Most of us have a quite good working conscience and know too well when we didn't behave the way we should have, our weren't able to live up to our own standards. Some of us try to ignore the nerve-wracking knocking of our conscience on the doors of our mind, but there aren't many who are successful in doing so. So noone really should be in need to tell you whether you're right or wrong. You should be able to see it yourself in a quite moment of leaning back and pondering. If there is something bothering you - its time to rethink our actions.
But many times after sinning, being mean or simply not doing good enough we don't have the courage to stand up and fix what we have broken.
What you don't repair will remain broken. If you have an honest interest in a relationship , and that should be the case if you befriended/married the right people, you might also have an honest interest in fixing the cracks.
So go ahead and fix it. If you can't fix it : make it less hurting. Clean your conscience, make a move and step out of you're comfort zone. Forget the ego.

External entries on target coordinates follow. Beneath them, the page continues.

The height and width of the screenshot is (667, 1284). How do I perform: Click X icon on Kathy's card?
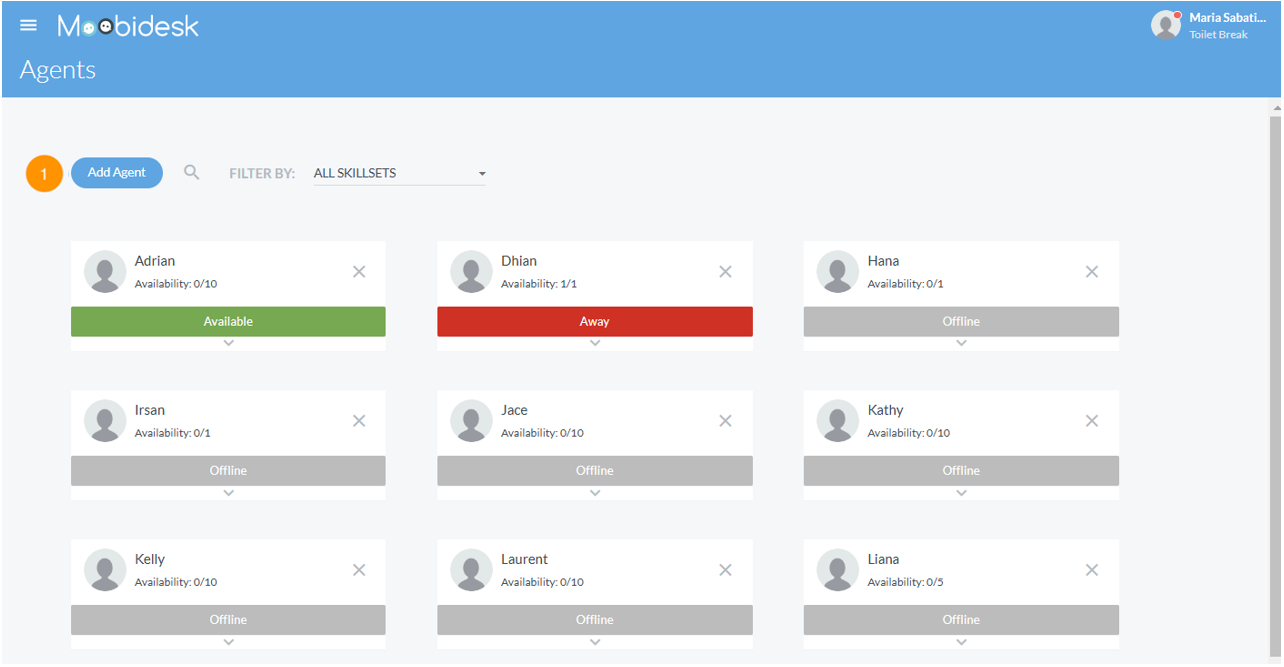pyautogui.click(x=1092, y=421)
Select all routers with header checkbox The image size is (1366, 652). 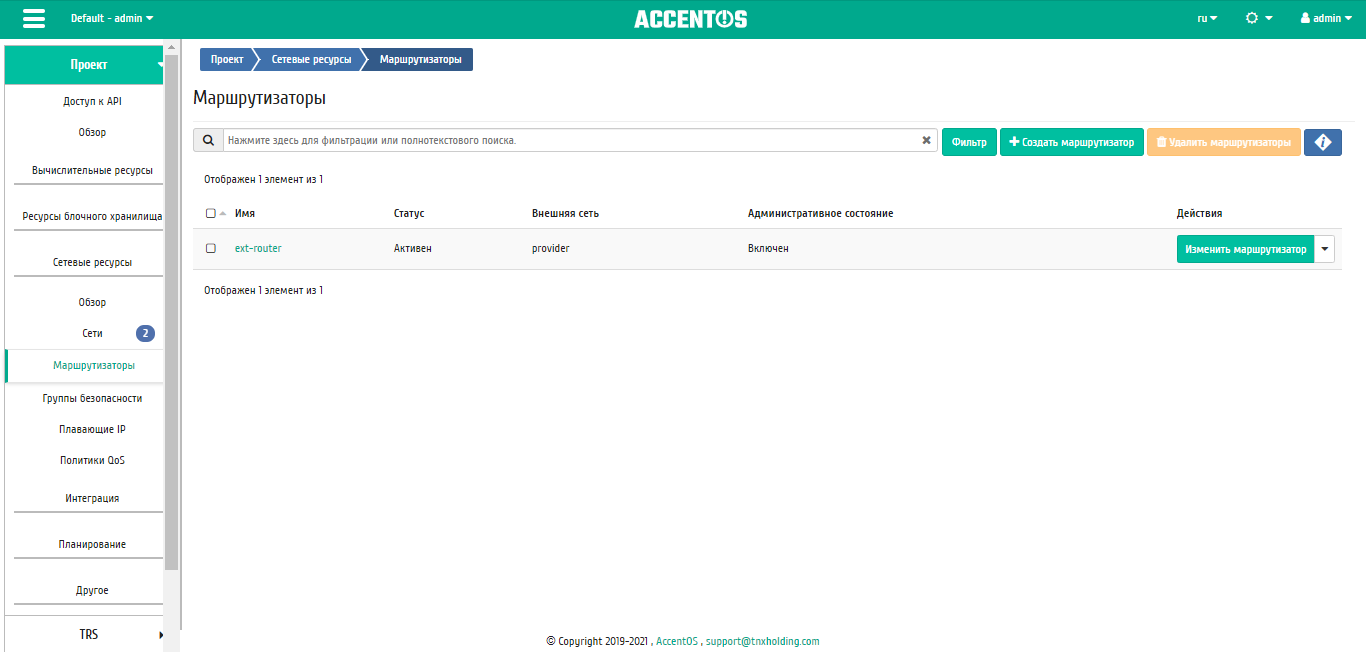[210, 213]
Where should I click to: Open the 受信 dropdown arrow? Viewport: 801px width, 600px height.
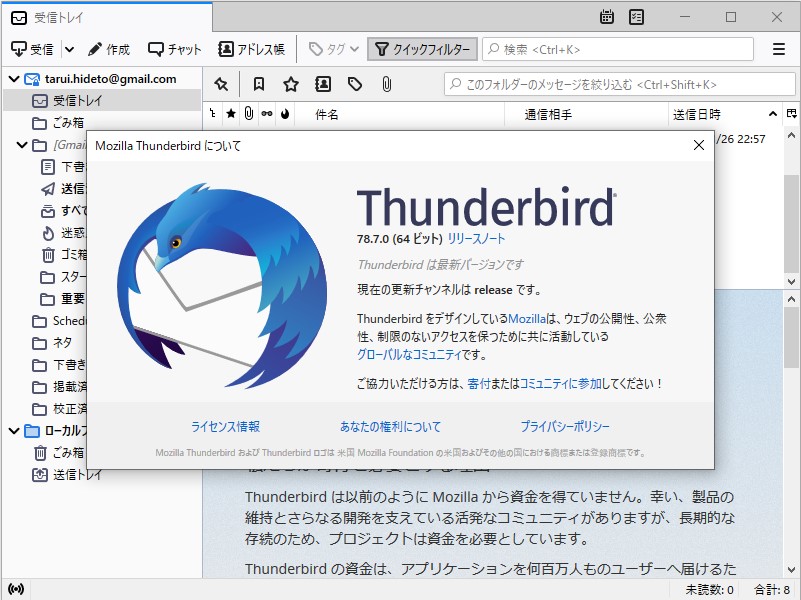tap(68, 48)

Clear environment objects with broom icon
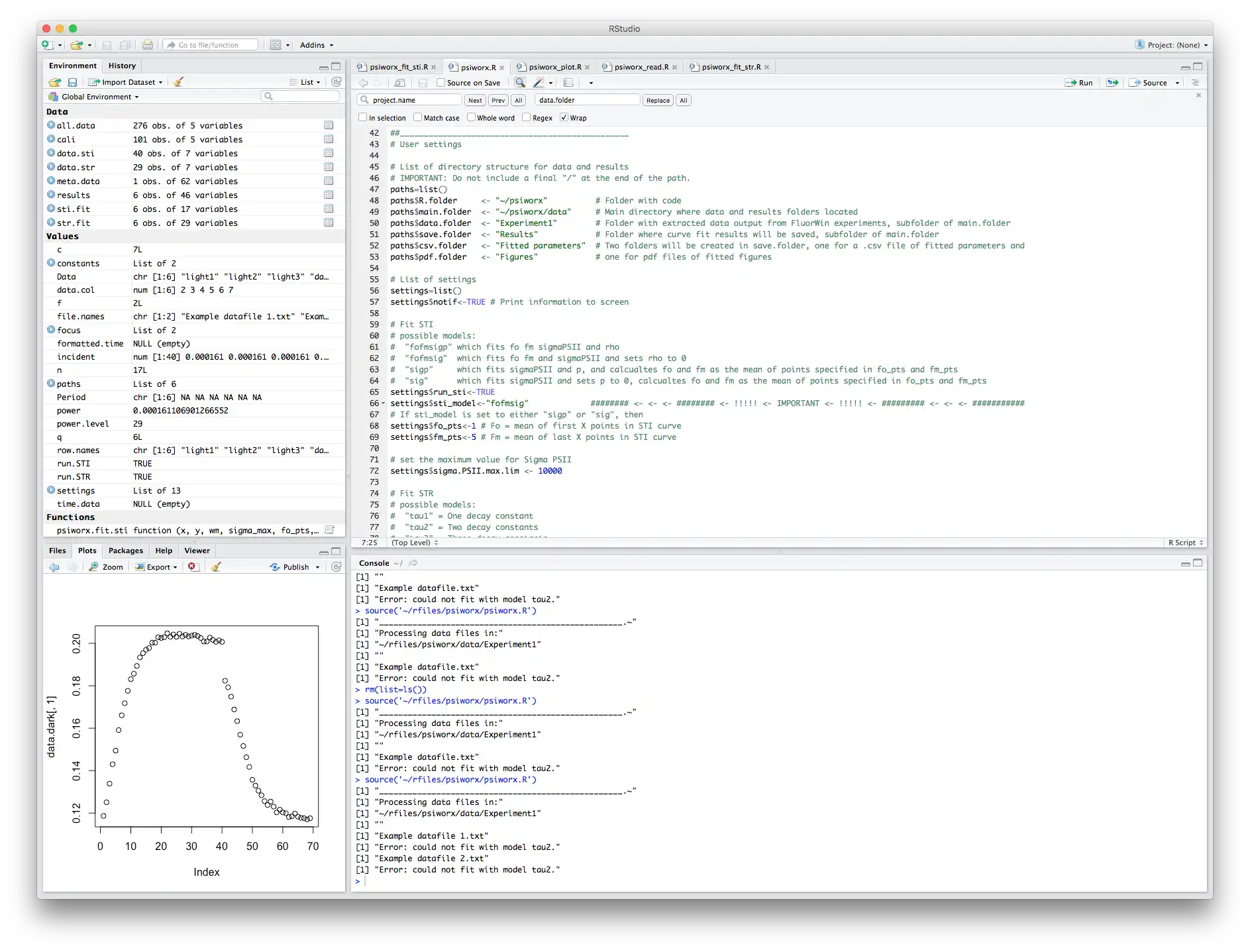pos(178,82)
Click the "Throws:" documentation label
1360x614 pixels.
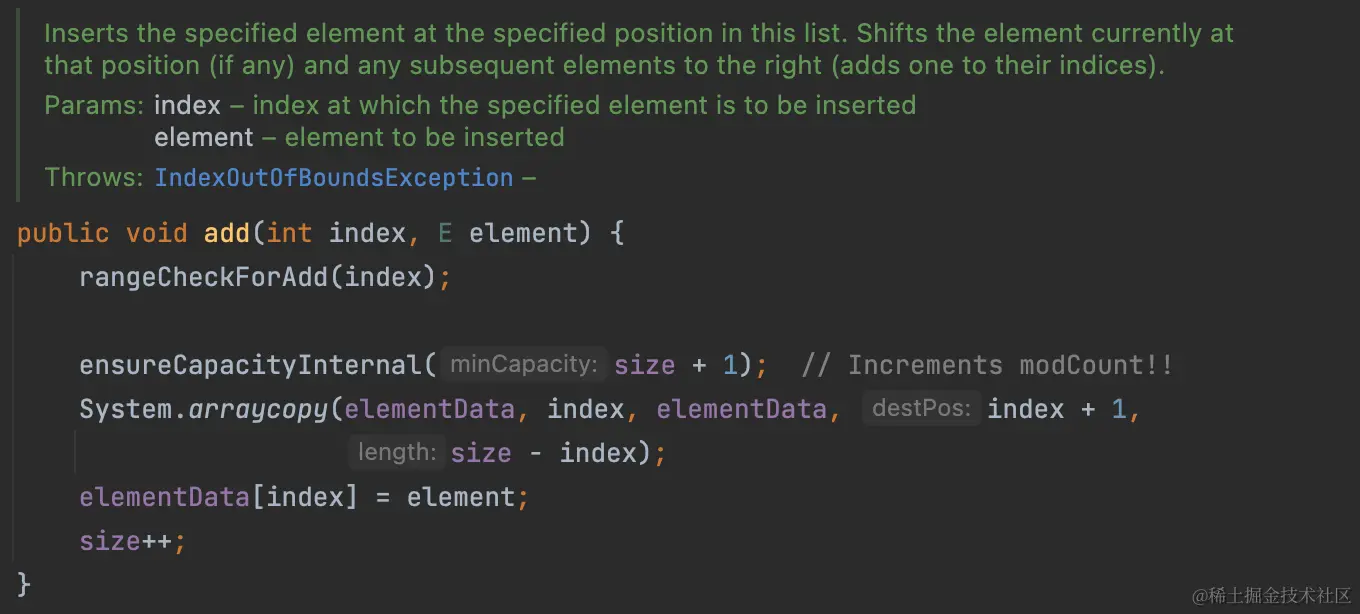[x=94, y=178]
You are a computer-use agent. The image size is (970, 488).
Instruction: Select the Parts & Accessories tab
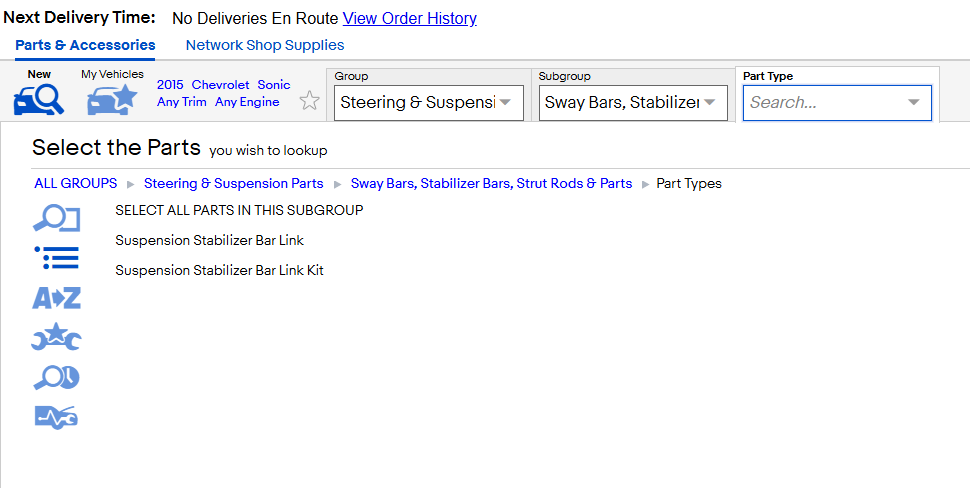pos(85,45)
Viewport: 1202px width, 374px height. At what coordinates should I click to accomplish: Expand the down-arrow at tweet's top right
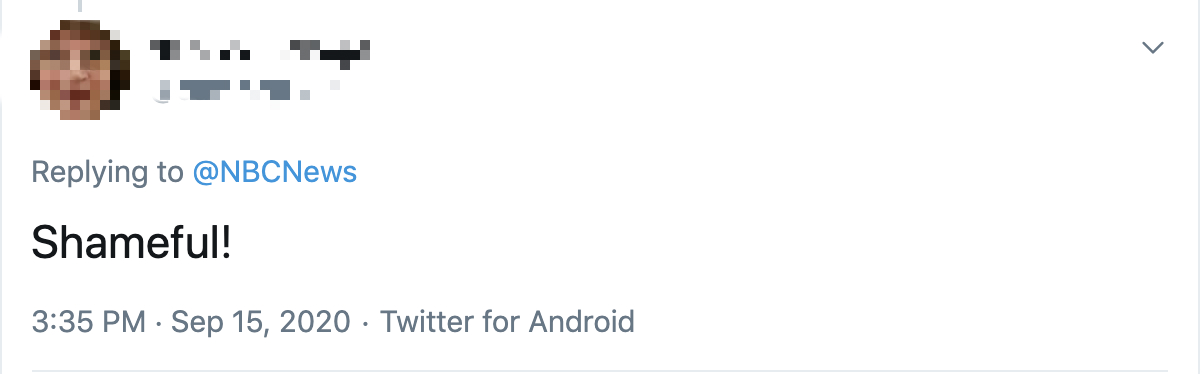point(1153,47)
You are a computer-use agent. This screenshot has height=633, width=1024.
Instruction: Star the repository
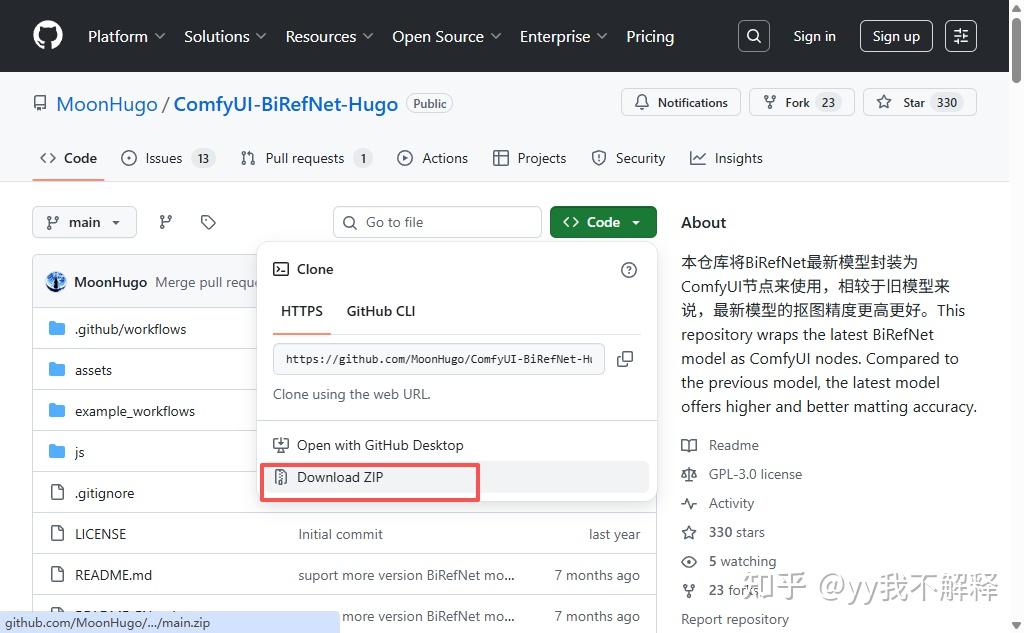(919, 101)
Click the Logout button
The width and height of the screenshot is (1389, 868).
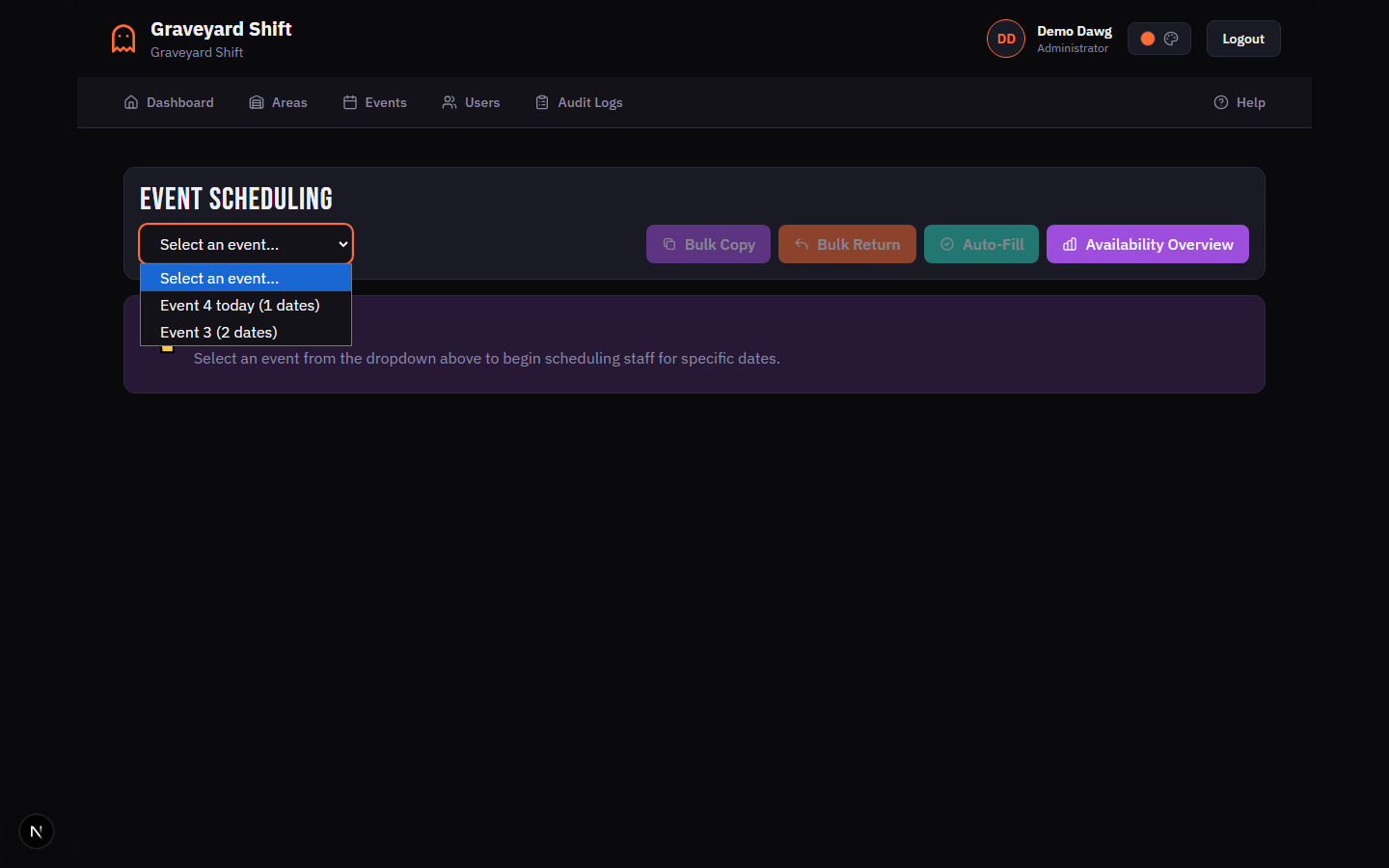coord(1242,38)
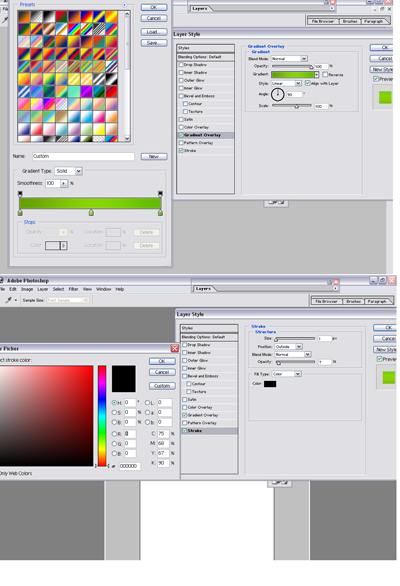Open the Filter menu in Photoshop
400x586 pixels.
tap(73, 289)
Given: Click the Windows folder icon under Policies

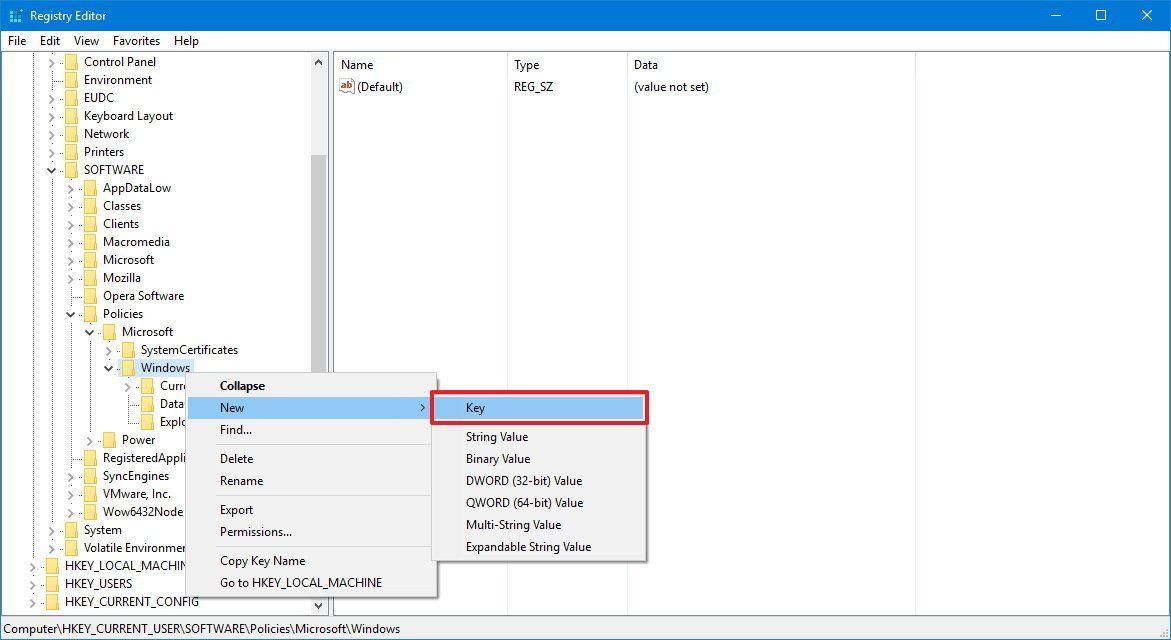Looking at the screenshot, I should 130,367.
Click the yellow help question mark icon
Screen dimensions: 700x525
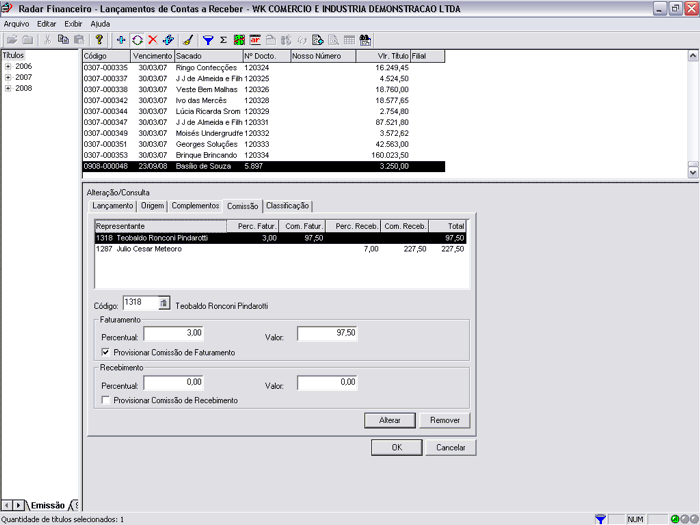(x=99, y=40)
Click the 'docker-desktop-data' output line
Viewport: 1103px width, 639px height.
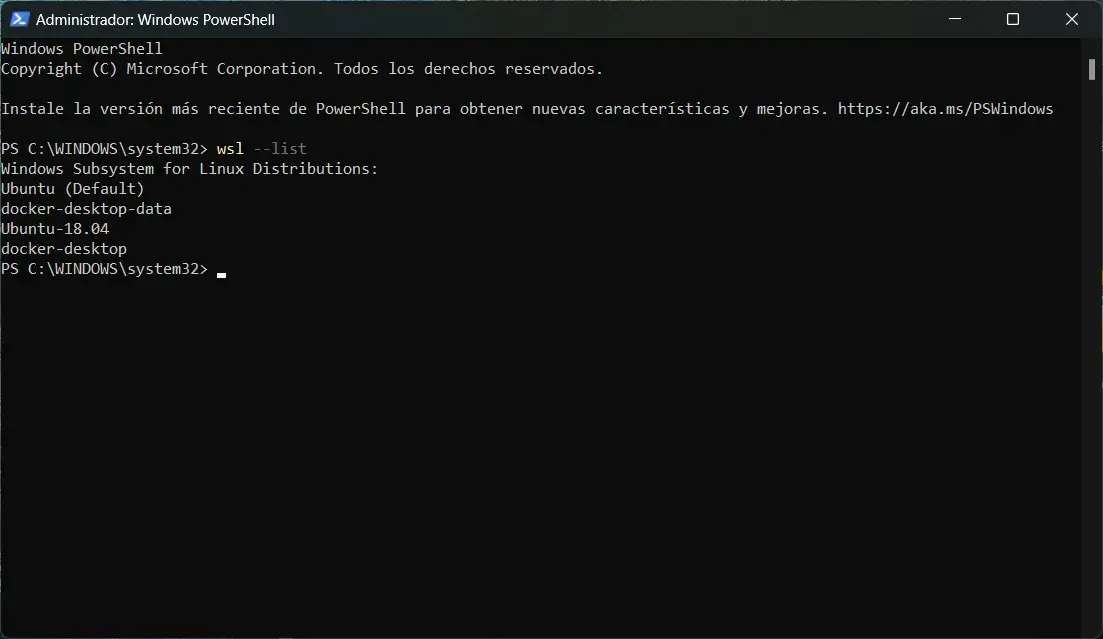(x=87, y=209)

The other side might be waiting for your move, struggling the same way
The rarest separations are pleasurable.
1) Rethink the situation :
What have you done wrong ? What could have you done better ? What do you still stand behind ? Why are you upset ? Why is the other side upset ? How can you change it ?2) Rethink your relationship :
What does the other mean to you ? Why do you like them ? Why could they be liking you ? Is the issue worth risking the relationship ?3) Rethink your character :
Do you often react in a way in which you wish you shouldn't ? How are you planning to change it ?Once you apologize for something you will be a lot less likely to repeat the same behaviour. Apologizing is never easy in the first moment. Admitting ones own faults to someone we have wronged without trying to justify is never a pleasurable experience for the first seconds. It might take some mental preparation time. But its worth it.